Most state-owned or large private enterprises have pension funds, but many small and medium-sized companies do not have any retirement schemes for their employees, according to Xie Yingjian, another official of the Guangzhou Labour and Social Security Bureau. During a recent conference arranged by the Multinational Corporate Club of Guangzhou, Xie said that when state-owned enterprises are privatised, as is happening more and more, they usually do not retain their retirement schemes. He also made the important point that very few young workers are aware of the fact that they should make provision for their retirement.

Du Ping, 25, who works at a logistics company in Guangzhou, earning a monthly salary of about 3,500 Yuan (US$421), said that she did not know whether her company had a retirement system. "I am only 25, and retirement is far away [for me]," she said. "If I had to pay part of my salary for pension insurance, I would rather not to be insured, since my salary is so low." Many private companies take advantage of this attitude of young workers, and simply reallocate the pension premium sum to augment the monthly wage.

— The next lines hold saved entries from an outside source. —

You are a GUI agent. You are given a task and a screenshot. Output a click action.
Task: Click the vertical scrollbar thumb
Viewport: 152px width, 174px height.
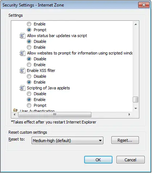tap(136, 100)
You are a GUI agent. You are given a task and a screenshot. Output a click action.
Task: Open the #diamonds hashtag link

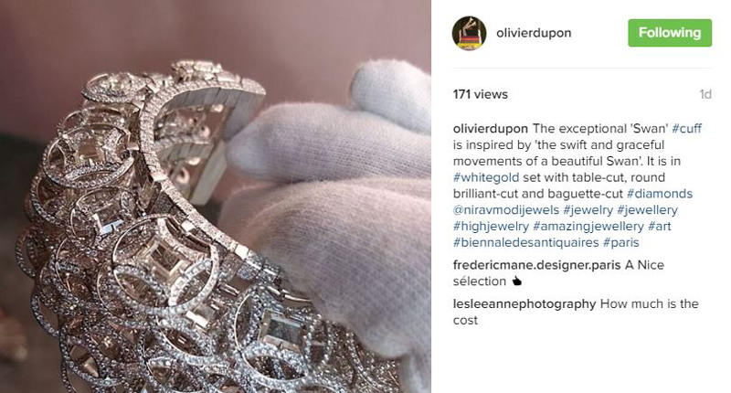[660, 194]
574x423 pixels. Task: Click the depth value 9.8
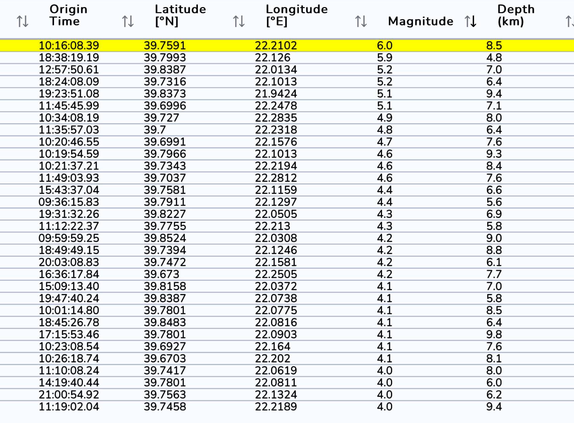[x=494, y=334]
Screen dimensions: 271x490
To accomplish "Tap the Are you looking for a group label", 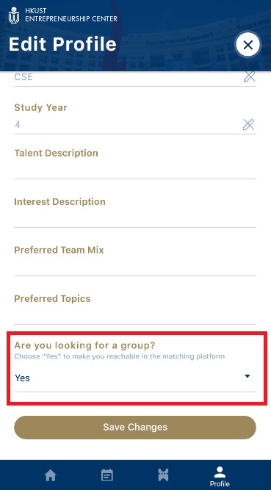I will [85, 345].
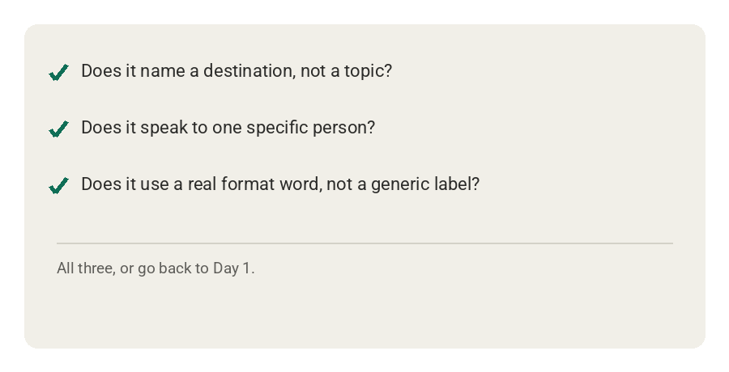Select 'Does it speak to one specific person?'
This screenshot has height=372, width=729.
tap(228, 128)
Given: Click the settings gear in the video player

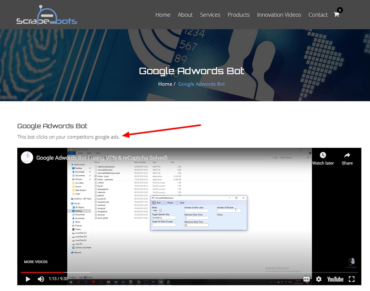Looking at the screenshot, I should [x=319, y=279].
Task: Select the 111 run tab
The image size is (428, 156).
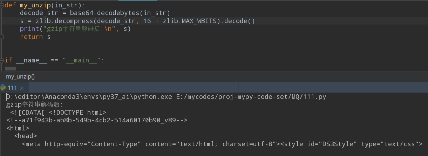Action: click(12, 88)
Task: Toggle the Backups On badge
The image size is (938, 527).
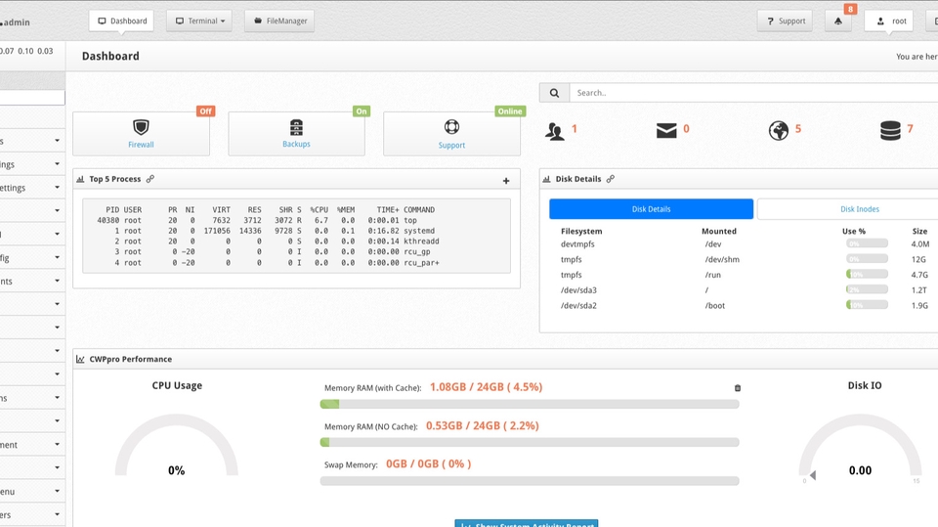Action: tap(362, 111)
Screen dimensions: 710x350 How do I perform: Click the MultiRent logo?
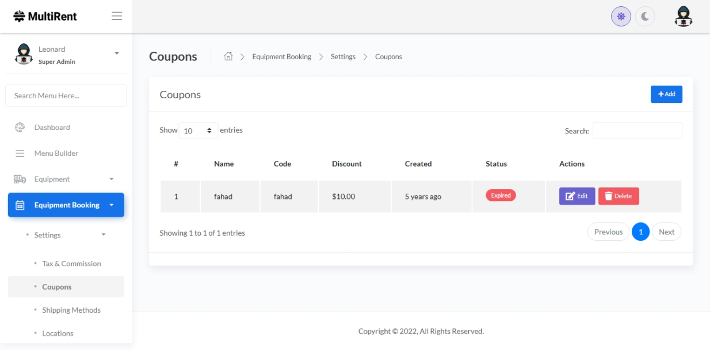[45, 16]
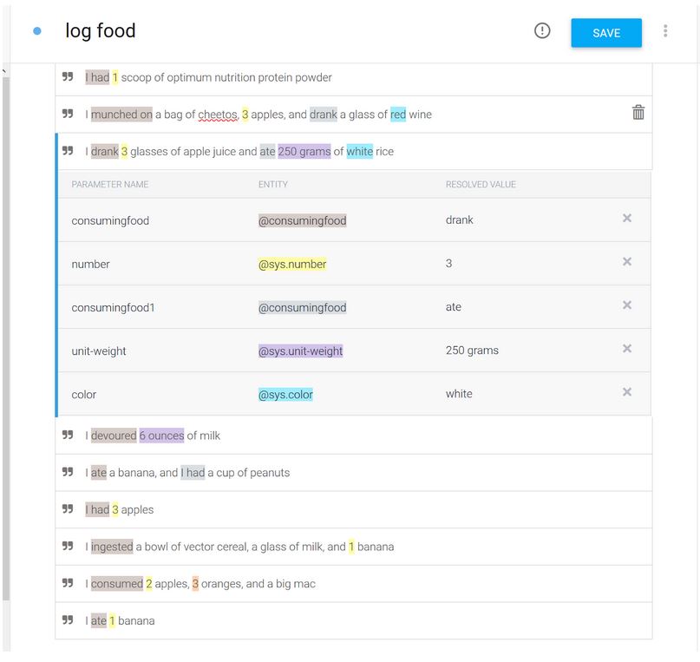Click the "250 grams" resolved value
Screen dimensions: 700x662
click(472, 351)
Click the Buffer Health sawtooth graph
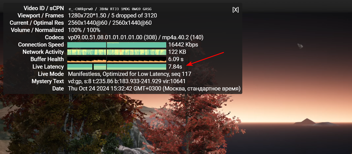The image size is (352, 154). pyautogui.click(x=117, y=59)
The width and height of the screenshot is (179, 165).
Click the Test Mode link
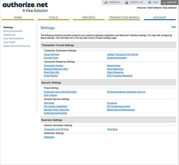point(49,103)
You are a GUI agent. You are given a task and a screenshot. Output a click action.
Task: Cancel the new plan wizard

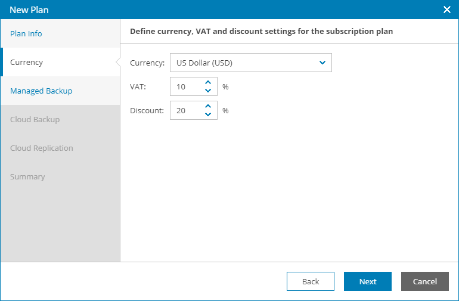pos(425,281)
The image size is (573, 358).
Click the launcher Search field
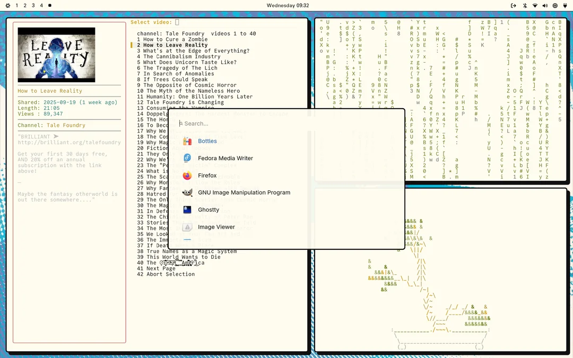pyautogui.click(x=287, y=124)
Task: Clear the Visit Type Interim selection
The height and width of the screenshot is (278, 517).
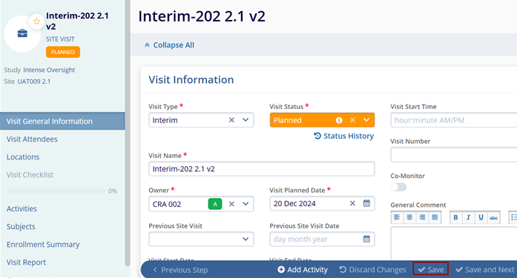Action: pyautogui.click(x=231, y=120)
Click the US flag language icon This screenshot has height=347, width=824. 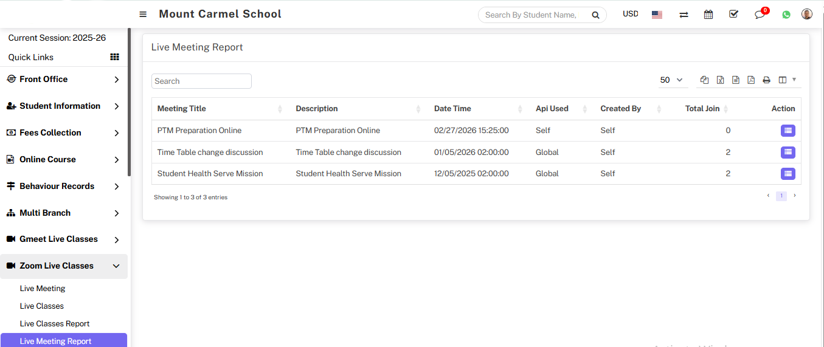click(657, 15)
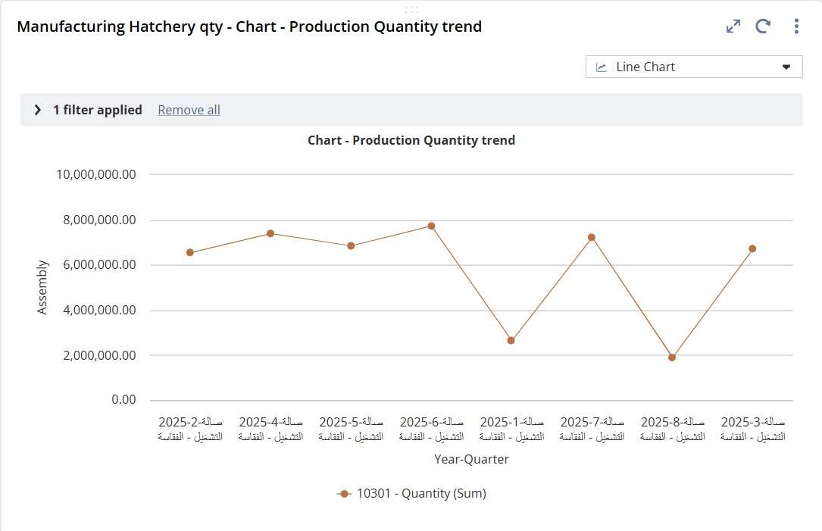Remove all applied filters
The height and width of the screenshot is (531, 822).
click(189, 110)
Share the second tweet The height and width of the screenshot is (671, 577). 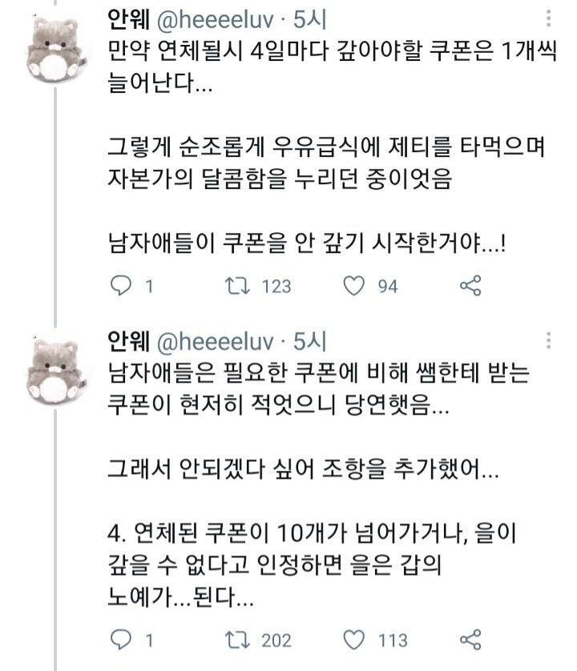coord(470,640)
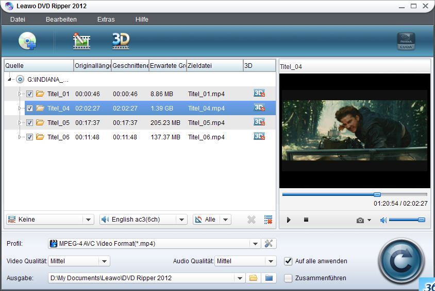The width and height of the screenshot is (435, 291).
Task: Click the volume slider
Action: coord(406,220)
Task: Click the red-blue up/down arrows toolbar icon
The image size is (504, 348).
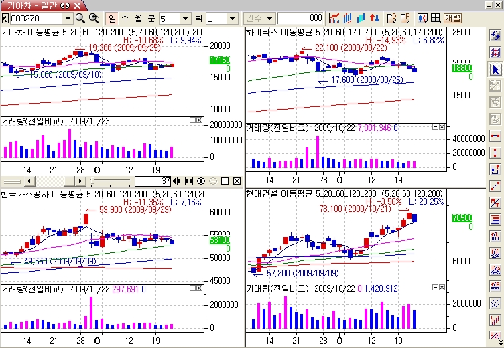Action: 374,19
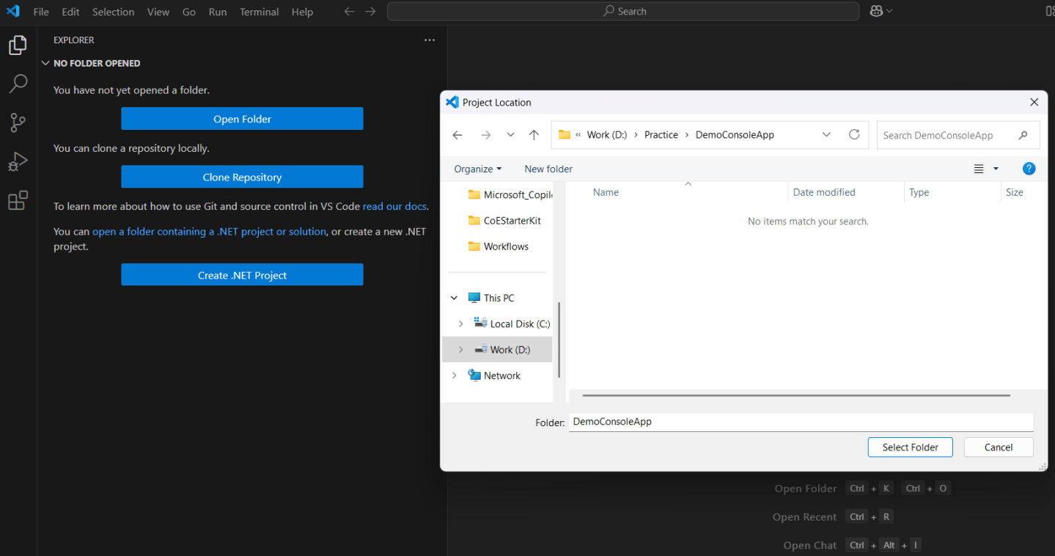Open the File menu
1055x556 pixels.
[x=40, y=11]
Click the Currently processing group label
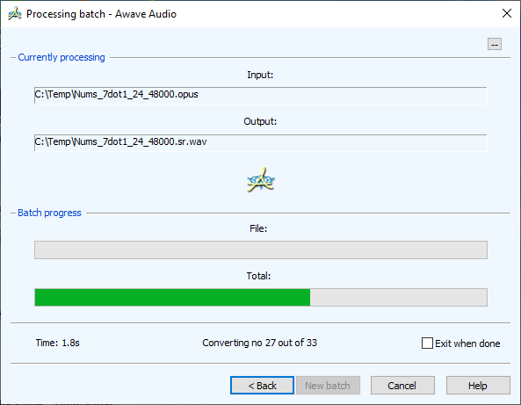The image size is (521, 405). (62, 57)
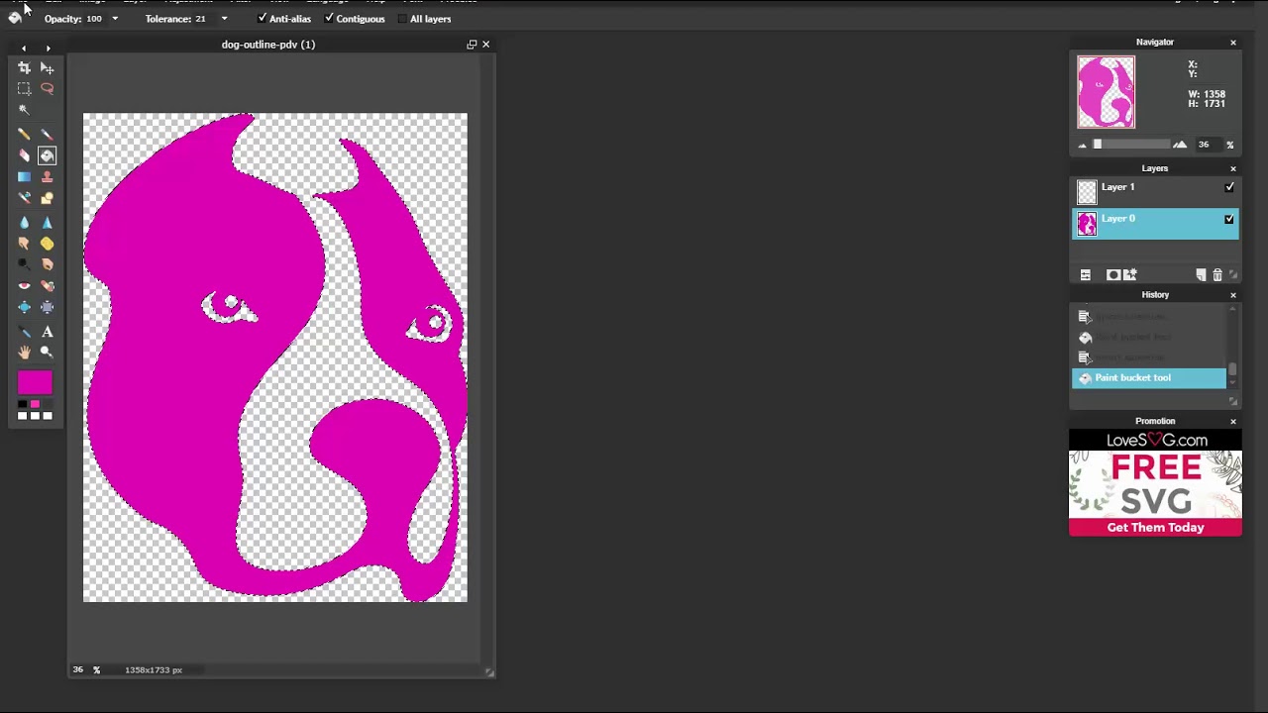This screenshot has width=1268, height=713.
Task: Disable the Anti-alias checkbox
Action: click(263, 19)
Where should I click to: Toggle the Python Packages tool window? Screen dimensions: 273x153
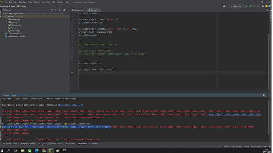(x=28, y=144)
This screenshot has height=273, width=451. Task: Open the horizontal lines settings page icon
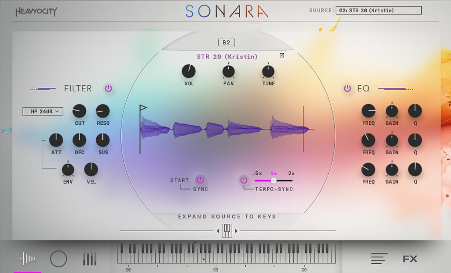[x=379, y=259]
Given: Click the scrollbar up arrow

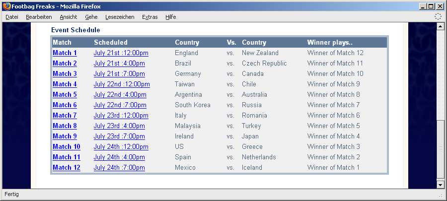Looking at the screenshot, I should tap(441, 26).
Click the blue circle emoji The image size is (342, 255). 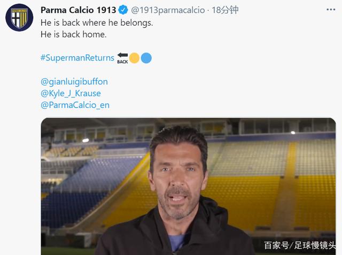(146, 58)
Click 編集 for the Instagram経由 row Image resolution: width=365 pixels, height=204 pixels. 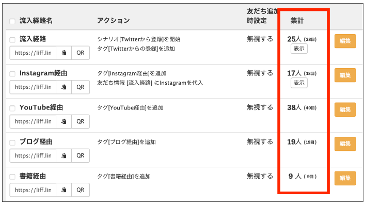coord(345,75)
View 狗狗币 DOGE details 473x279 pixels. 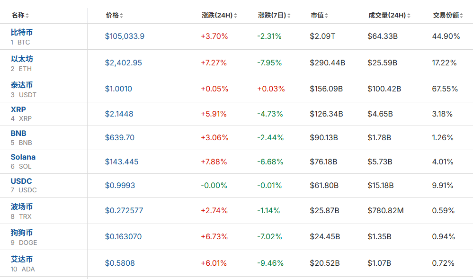coord(22,233)
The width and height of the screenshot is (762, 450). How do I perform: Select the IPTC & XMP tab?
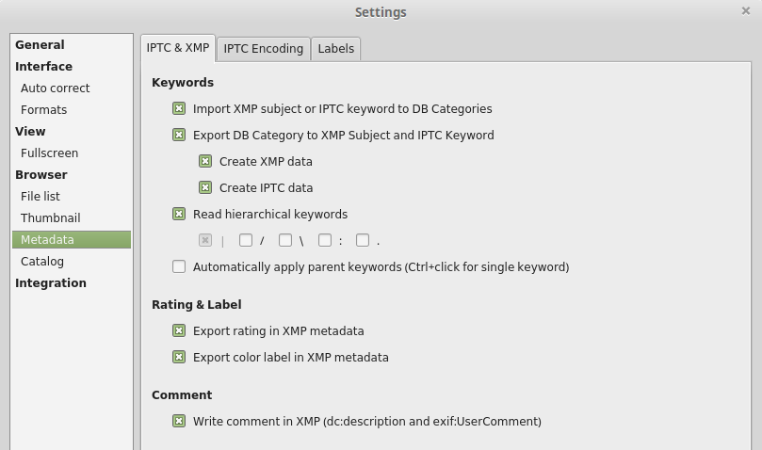[x=178, y=48]
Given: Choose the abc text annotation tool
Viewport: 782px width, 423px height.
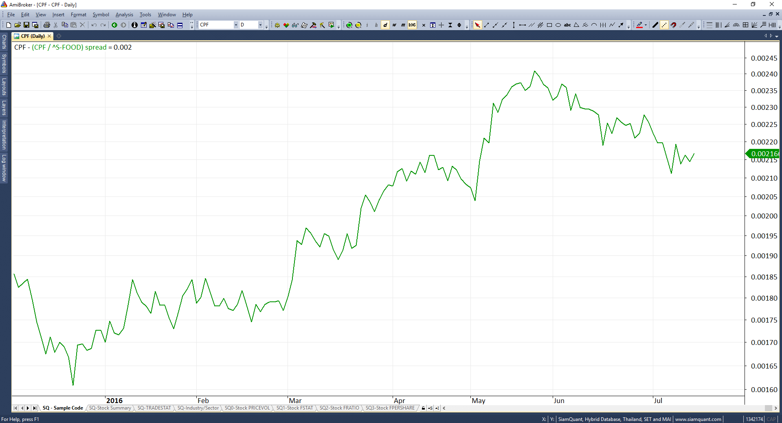Looking at the screenshot, I should coord(567,25).
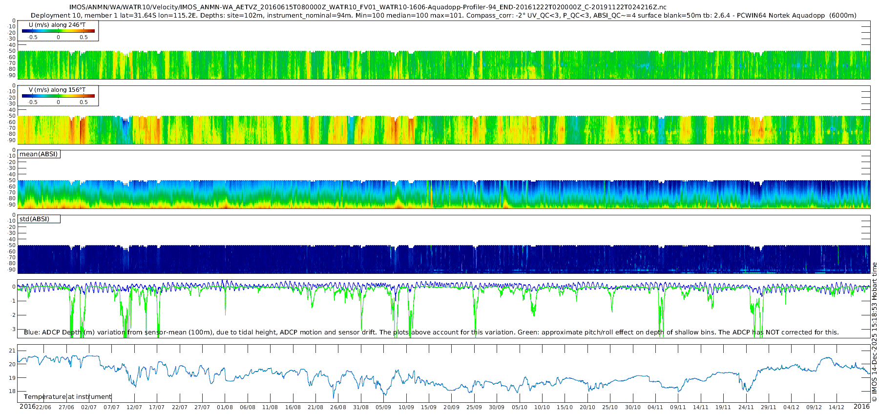Image resolution: width=879 pixels, height=415 pixels.
Task: Select the mean(ABSI) panel label
Action: click(39, 154)
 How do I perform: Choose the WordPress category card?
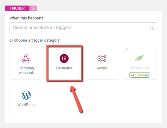point(26,99)
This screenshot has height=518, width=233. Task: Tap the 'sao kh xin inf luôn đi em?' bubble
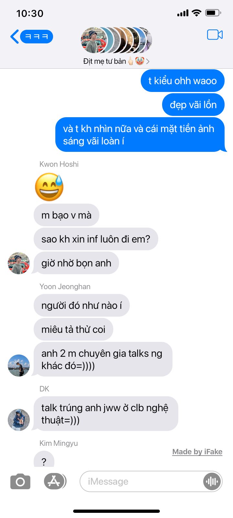tap(96, 239)
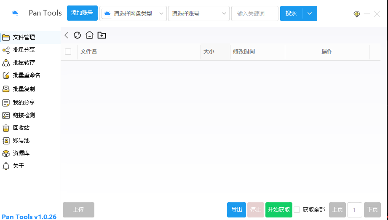Open 批量分享 in the sidebar
This screenshot has width=388, height=220.
click(24, 50)
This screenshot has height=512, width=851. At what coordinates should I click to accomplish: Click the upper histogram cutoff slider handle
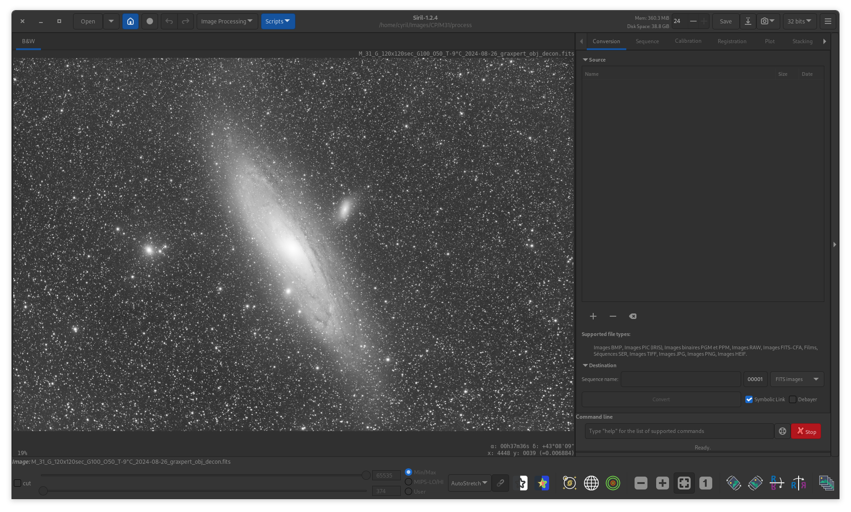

Meanwhile, the Ministry of Labour and Social Security forecasts that the number of retired people living in urban areas throughout China will reach 100 million in 2020, up from 70 million in 2010. There are currently about 48 million city dwellers of pensionable age. However, only 44.9 percent of urban employees and 85.4 percent of retired people are covered by pension plans, according to the government. Most farmers work outside the pension system and have no retirement pension cover at all.

In early March, Minister of Labour and Social Security Zheng Silin said that the pension shortfall nationwide totals about 2.5 trillion Yuan (US$301 billion). Worse, about 600 billion Yuan (US$72 billion) in the personal pension accounts of working-age people has been diverted to support people who have already retired.

Cai Zhenhong, deputy director of the ministry's pension department, said that the government is preparing to introduce tough measures to induce private and foreign companies into making sure their employees are provided with retirement pensions.